He is an American citizen, but has lived in 7 countries, including India and South Africa.
He is on leave as Director and Professor at the Center for Environmental Systems Research at the University of Kassel, Germany, where he has led the development and application of global environmental models since 1996. Between 1992 and 1998 he led the global climate change modeling team at the National Institute of Environment and Public Health in The Netherlands and provided scientific support for the Kyoto Climate Treaty negotiations. Between 1982 and 1992 he helped pioneer the field of integrated modeling of the environment at the International Institute of Applied Systems Analysis (IIASA) in Austria. He has played a leading role in the development of RAINS, IMAGE 2, GLASS and other integrated models.
One of his main interests has been the use of models and scenarios in global integrated assessments and he has argued strongly for the development of scientific models that have clear policy relevance. He is has been a leading co-author of the global report of the Millennium Ecosystem Assessment and UNEP`s report on the global environment, A Global Environmental Outlook.
He is "Coordinating Lead Author" of the most recent report by the Intergovernmental Panel on Climate Change (IPCC) on climate change impacts. He was responsible for coordinating the chapter on the impacts of climate change on Europe. Alcamo has worked for 15 years with the IPCC and has been a lead author of many of its reports, including co-authoring the year 2000 report in which the IPCC presented scenarios of future greenhouse gas emissions. These scenarios have been a main basis for calculating future climate change. The IPCC was the co-winner of the 2007 Nobel Peace Prize. He has also published many scientific articles about new research on climate change impacts on land use, agriculture and water resources.

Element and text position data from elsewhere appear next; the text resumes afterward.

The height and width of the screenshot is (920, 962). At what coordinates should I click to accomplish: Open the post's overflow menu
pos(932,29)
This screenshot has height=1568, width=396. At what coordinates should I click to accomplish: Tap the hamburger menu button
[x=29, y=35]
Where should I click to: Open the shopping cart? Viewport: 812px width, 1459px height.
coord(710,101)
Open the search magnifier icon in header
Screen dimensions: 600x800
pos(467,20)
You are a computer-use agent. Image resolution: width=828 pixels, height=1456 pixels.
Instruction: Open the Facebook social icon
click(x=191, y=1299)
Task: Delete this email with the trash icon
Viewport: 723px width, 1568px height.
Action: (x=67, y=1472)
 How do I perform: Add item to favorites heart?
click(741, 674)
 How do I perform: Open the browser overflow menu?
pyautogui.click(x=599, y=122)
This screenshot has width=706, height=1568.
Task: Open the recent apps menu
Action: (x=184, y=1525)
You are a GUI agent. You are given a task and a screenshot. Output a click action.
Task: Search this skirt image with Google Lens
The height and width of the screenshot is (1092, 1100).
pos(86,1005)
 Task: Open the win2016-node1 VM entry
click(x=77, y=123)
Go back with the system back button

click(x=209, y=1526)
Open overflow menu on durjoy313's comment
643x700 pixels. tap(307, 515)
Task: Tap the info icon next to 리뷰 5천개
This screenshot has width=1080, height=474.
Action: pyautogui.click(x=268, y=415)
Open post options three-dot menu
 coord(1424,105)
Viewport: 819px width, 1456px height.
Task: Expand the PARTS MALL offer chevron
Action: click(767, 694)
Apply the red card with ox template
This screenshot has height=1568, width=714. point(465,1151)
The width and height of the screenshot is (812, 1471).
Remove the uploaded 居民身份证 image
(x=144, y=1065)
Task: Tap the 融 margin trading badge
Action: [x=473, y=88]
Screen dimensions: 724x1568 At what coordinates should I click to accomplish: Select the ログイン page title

He has published five books on global environmental themes, including the 1998 book Global Change Scenarios of the 21st Century (Pergamon Press). A fifth book, "Environmental Fu-tures," has just been published by Elsevier and is the first book-length description of the meth-odology of environmental scenario analysis. One of his research aims is to develop a scientific approach to scenario analysis.
He is co-founder and one of two chairpersons of the Global Water System Project, set up by four international global change research institutions, to stimulate the new field of global water research. He has argued strongly for a global viewpoint of water as a scientific and policy issue. Beginning in the late 1990s his team in Kassel developed one of the first global water resource models, WaterGAP, which has since been used in the UN World Water Assessment Program, the Millennium Ecosystem Assessment, the scenario exercise of the World Water Commission, and many other global assessments and studies of the world water situation.
For his contributions to the development of global modeling, and for his applications of global models to policymaking, Alcamo was co-winner of the 1998 Max Planck Research Prize, an international prize jointly awarded by the Max Planck Society and Humboldt Foundation of Germany. He was the first environmental scientist to win the award.
He has a Ph.D. from the University of California, Davis.